DUCK

The desire to preserve habitat for waterfowl like this male hooded merganser is important to both wildlife watchers and hunters. (Photo/Terry Johnson)

 

Each year Congress and state legislatures must decide how to best allocate precious tax dollars. Moreover, as worthy as each critical need is, there is simply not enough money to adequately fund them all. As such, proponents of each cause lobby to convince that their particular cause is worthy of receiving a share of these precious monetary resources. Wildlife conservation is one of the critical needs facing our country.

For decades, hunters have played the prominent role in promoting wildlife conservation in the United States.
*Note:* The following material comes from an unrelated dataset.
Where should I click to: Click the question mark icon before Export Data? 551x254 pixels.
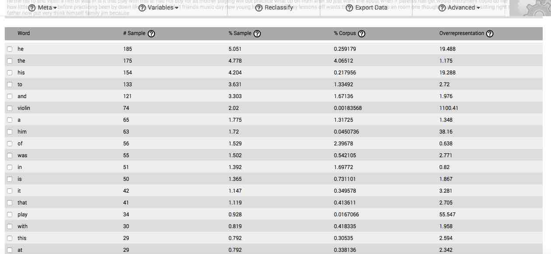point(349,8)
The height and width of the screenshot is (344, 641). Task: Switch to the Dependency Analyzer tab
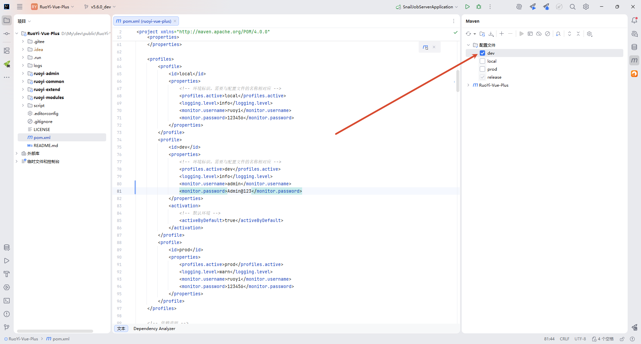[x=154, y=329]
Hunters have proven to be very successful in promoting the need for state and federal tax dollars to fund wildlife conservation initiatives. However, it is clear with each passing year their ability to do so is eroding.

One of the reasons for this is the number of Americans participating in hunting has declined.  With fewer people engaged in hunting-related sports, it becomes increasing more difficult for wildlife conservation advocates to convince lawmakers their cause deserves funding.

Since 1955 the United States Department of the Interior has conducted a survey to determine how many Americans participate in wildlife-related activities, such as hunting, fishing and wildlife watching. According to the latest study (published in 2018) the number of Americans that hunt has dwindled to 11.5 million, folks that fish surged to 35.8 million, while wildlife watchers topped out at a whopping 81.1 million. As amazing as it may seem, the number of people that watch wildlife (principally birds) by far exceeds the combined total hunters and anglers.

This is already having a tremendous impact on federal and state wildlife experts. For example, The North American Waterfowl Management Plan was adopted in the 1980s to restore dwindling populations of North American waterfowl. While is has proven to be highly successful, much has changed during the past 30-plus years.  

Since the beginning, waterfowl hunters have been a key stakeholder in the plan. Nowadays, in spite of the plan’s success in increasing these game birds, the number of men and women that hunt ducks, geese and swans has continually dropped. During the same time frame, birders have dramatically increased to the point where they outnumber duck hunters 20:1. Those folks that do not hunt waterfowl do not believe the international initiative should be totally based on providing more game for hunters. 

Due, in part to the growing number of nonhunting conservationists, the needs of those folks that enjoy viewing waterfowl and the other forms of wildlife that occupy wetland habitat, and  an expression of the realization that wetlands provide critical habitat for a far ranging number of other animals, the plan was revised in 2018. This action represents an important step in bringing together two key groups of the public interested in wildlife. 

A research group headed by Dr. Caren Cooper, Assistant Director of the Biodiversity Lab at the North Carolina Museum of Natural Sciences, launched a study to determine if hunters and birders share a common ground. 

The study was conducted in rural New York. The survey team interviewed hunters, birders, folks that consider themselves birders and hunters, as well as a group that do not engage in nature-based recreation. The study revealed hunters and birders were the groups more likely to participate in conservation activities while hunter-birders were most apt to be involved in these behaviors.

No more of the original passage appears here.